TEXT PASSAGE:
####################

When a woman arrives at a police station to register a complaint of rape, first she faces leers, then, the officer in charge makes comments like “how is it possible for someone to be raped in a moving car? Can you show me the exact position you were in when you were raped?” Then, when she refuses to be intimidated by all this, and insists on registering a complaint, they tell her to come back the next day, with a written statement, because apparently her STORY was inconsistent. When the case is finally registered, the chief of police makes statements like “she is already separated from her husband, what was a mother of two doing in a nightclub so late at night?” as if who she is and where she was has anything to do with it.

####################

ENTRIES PROVIDED:
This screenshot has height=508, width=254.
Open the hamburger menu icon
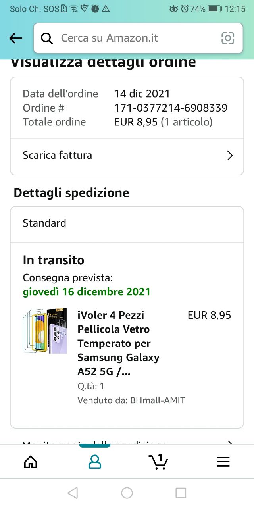tap(223, 462)
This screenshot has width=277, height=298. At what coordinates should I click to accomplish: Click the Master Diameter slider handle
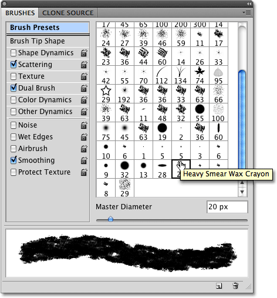(x=110, y=219)
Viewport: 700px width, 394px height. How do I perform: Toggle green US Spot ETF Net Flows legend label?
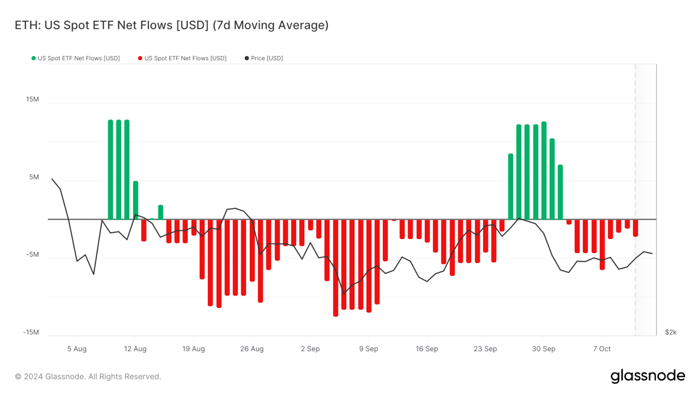click(x=79, y=58)
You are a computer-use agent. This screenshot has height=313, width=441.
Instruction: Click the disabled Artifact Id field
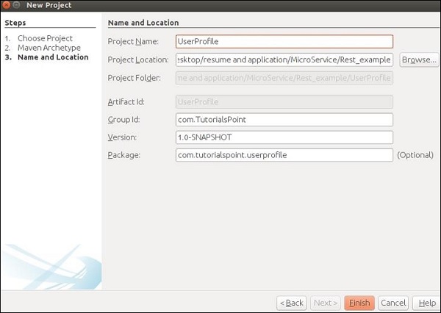click(284, 102)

####################

TASK:
Carry on the passage about how police treat a woman reporting a rape, beginning right after its final sentence.

OUTPUT:
This only amply illustrates the Indian mentality. For a woman, being in a nightclub is an automatic certificate of loose morals. From personal experience, I can say this is not a rare mentality. When some friends and I made plans to go dancing, I made the mistake of inviting a young relative and his wife to come along. When he mentioned the plans at home, all hell broke loose! The outing was compared to going to some 10 rupees a pop prostitute! Keep in mind that this was not some man planning to visit a seedy dance bar with cronies. This was a bunch of married and committed people, with their spouses and partners, going to a reputed discotheque, in a group. No hanky panky, no seediness, nothing. Just some harmless fun. Not surprising then that a married but separated woman, alone in a nightclub at 2 am, is seen as little more than an escort. The point though, (which Indians will never get) is that it doesn’t matter. Even if the person is a prostitute, selling his/her body for money, they still have the right to say no, and no one, absolutely no one has ANY right to force any sexual activity on them.

We also don’t seem to understand, as a culture, that rape is not a crime about sex. It is about violence and power. If it was about sex and attraction, random strangers wouldn’t grope women they don’t know in buses and trains. If it was about sex and attraction, 10 month old babies and 90 year old grandmothers would not be routinely raped. If it was about sex and attraction, male rape would not be such a major part of subduing your enemies and the prisoners of war in any combat situation. RAPE IS VIOLENCE pure and simple. It is one party ASSERTING THEIR POWER over someone they see as less powerful.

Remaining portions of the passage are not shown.